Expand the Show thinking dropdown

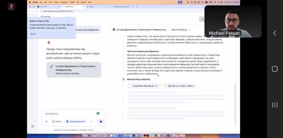pos(181,30)
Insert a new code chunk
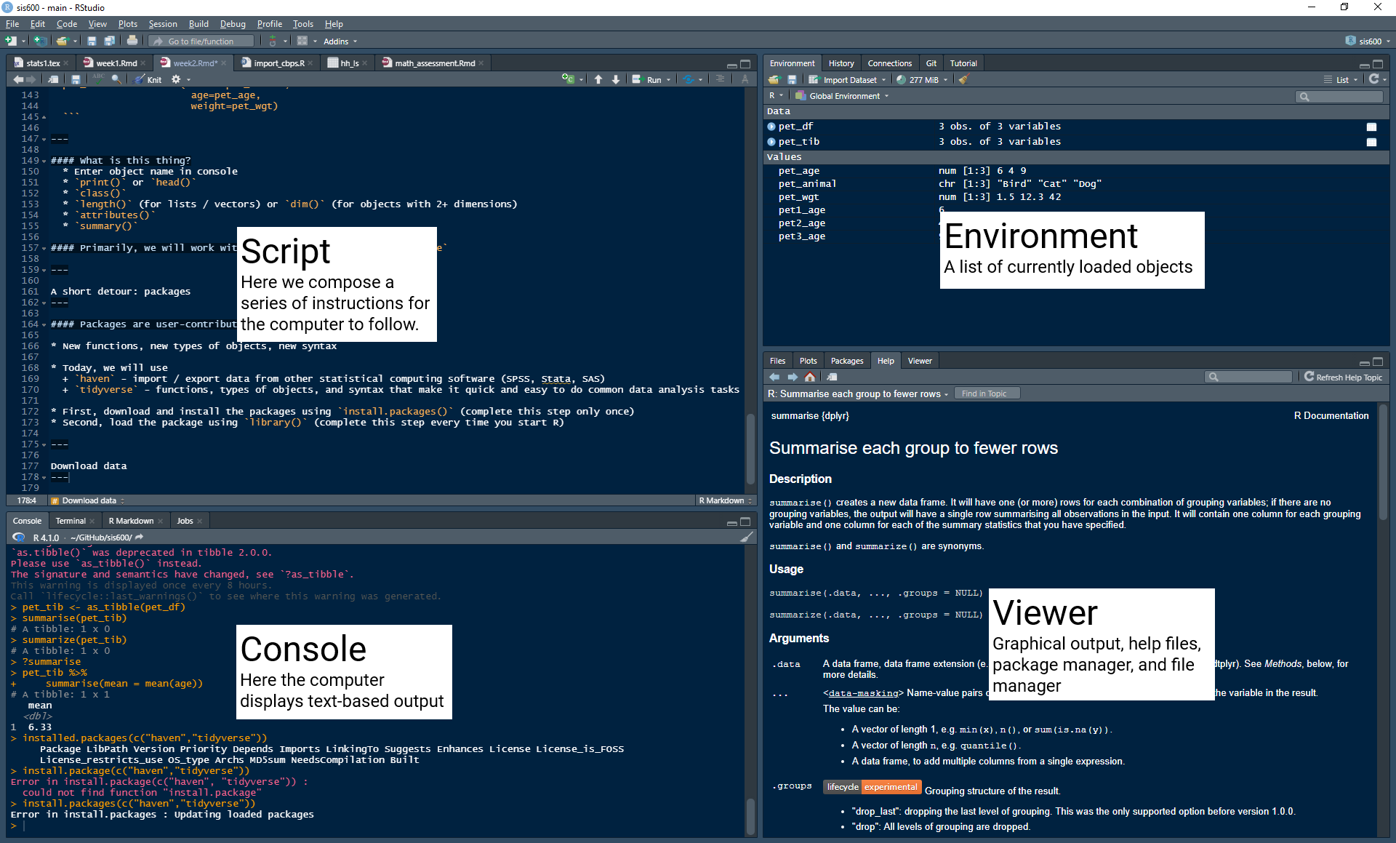 (x=569, y=79)
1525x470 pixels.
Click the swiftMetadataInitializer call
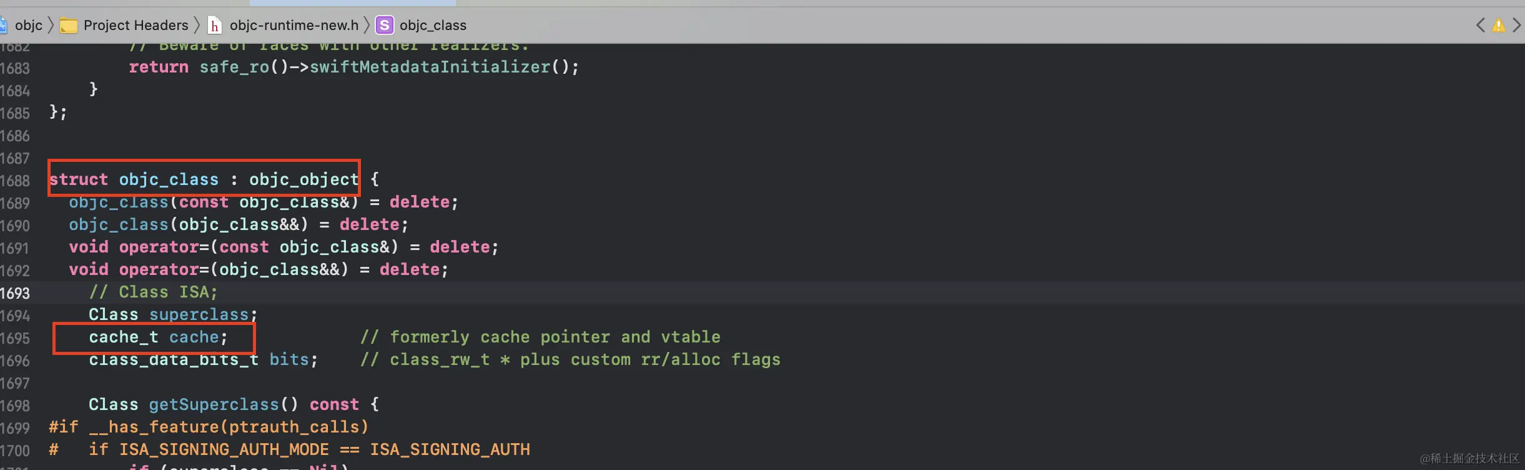point(430,68)
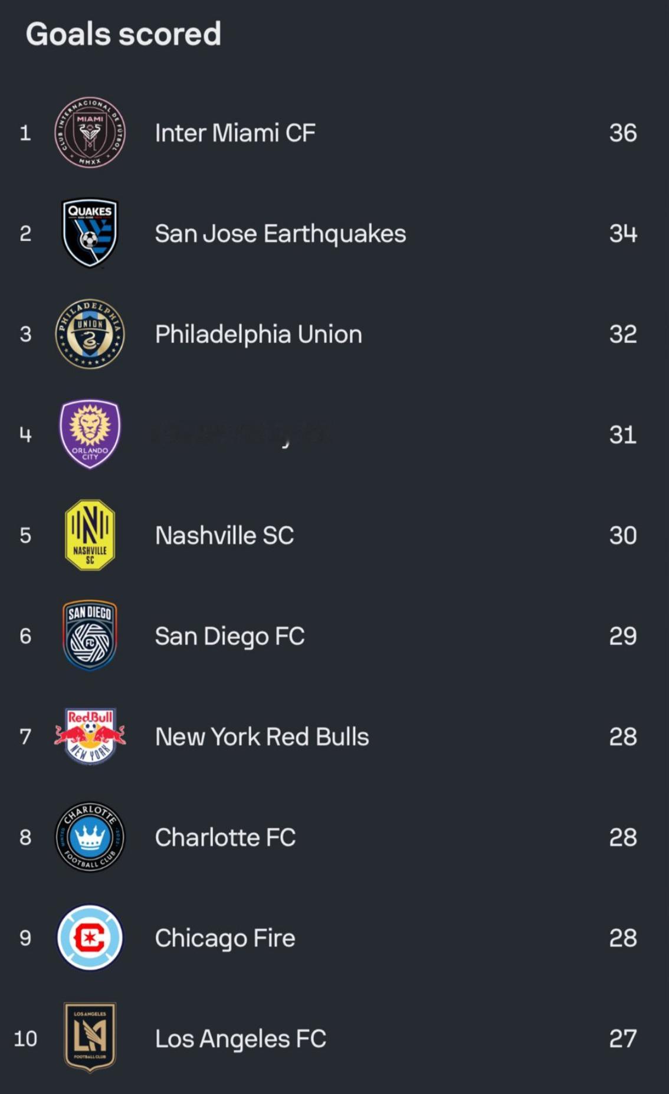
Task: Open Nashville SC team name
Action: click(x=224, y=536)
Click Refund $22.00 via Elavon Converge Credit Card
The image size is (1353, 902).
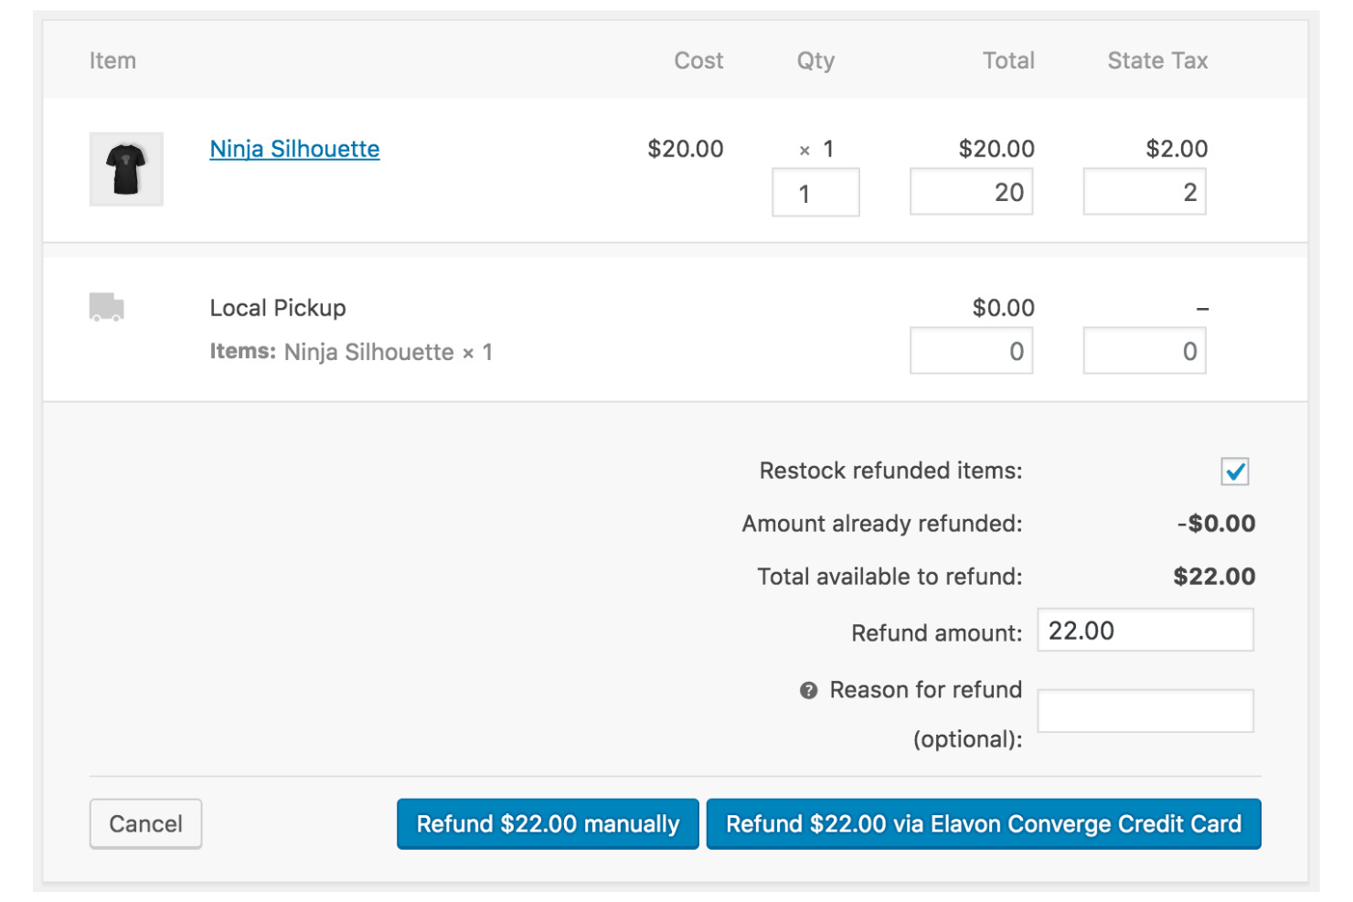[984, 823]
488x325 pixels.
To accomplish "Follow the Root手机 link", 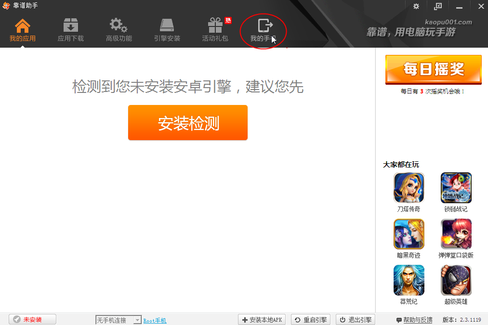I will (155, 320).
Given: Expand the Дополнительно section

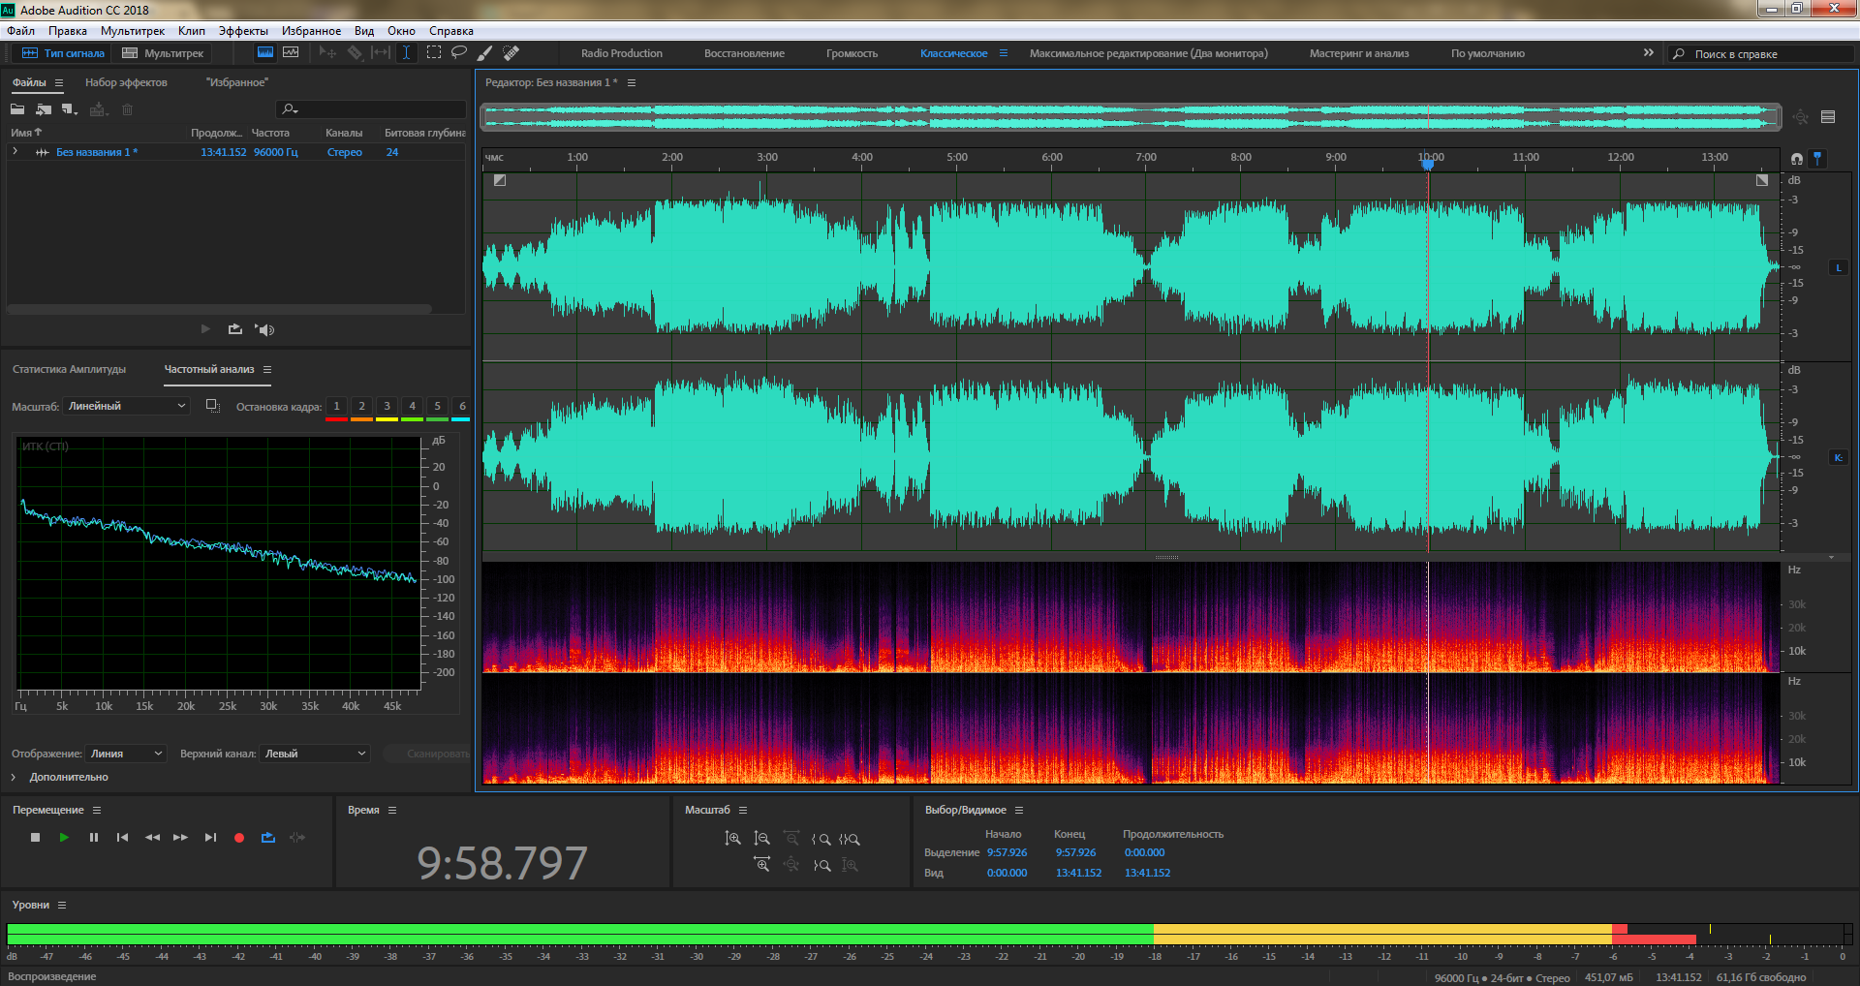Looking at the screenshot, I should [14, 777].
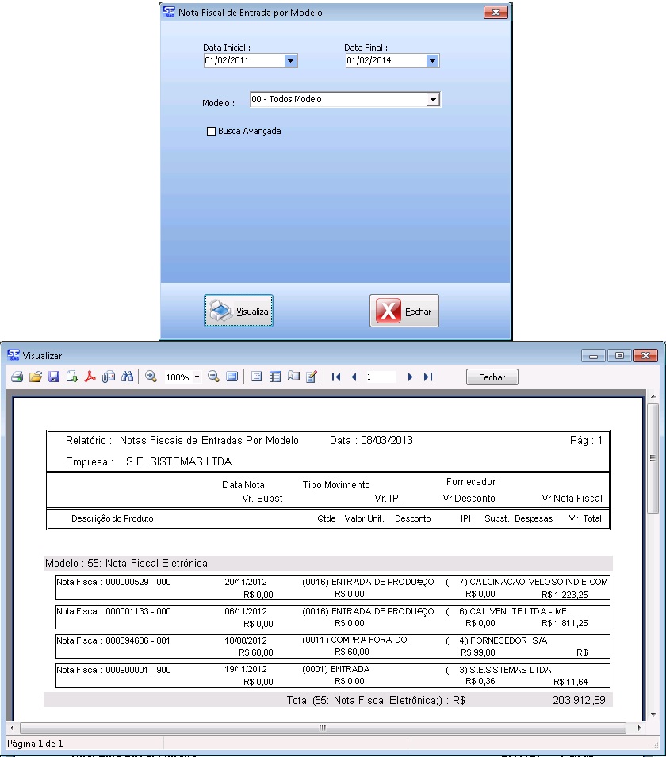Go to the first report page
Image resolution: width=666 pixels, height=757 pixels.
(x=336, y=377)
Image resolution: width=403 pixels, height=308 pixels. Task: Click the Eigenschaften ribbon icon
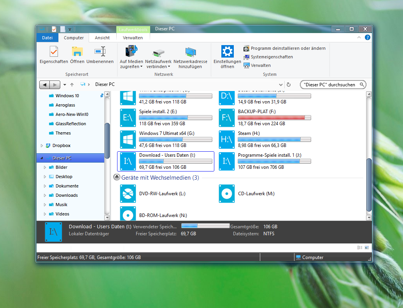pos(54,51)
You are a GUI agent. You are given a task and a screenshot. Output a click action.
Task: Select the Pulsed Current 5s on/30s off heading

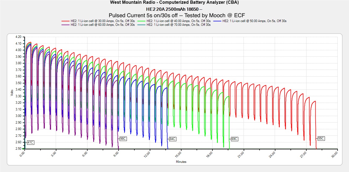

### PROBLEM REQUIREMENTS
Skip every picture and return the lines above from the top through the one that contains "488x325 pixels.".

### EXPECTED ANSWER
Expand the Show thinking dropdown

pos(181,30)
Insert a new code chunk
 (x=569, y=79)
1525x470 pixels.
Click the swiftMetadataInitializer call
point(430,68)
Task: Open Nashville SC team name
Action: click(x=224, y=536)
Click Refund $22.00 via Elavon Converge Credit Card
The image size is (1353, 902).
[984, 823]
488x325 pixels.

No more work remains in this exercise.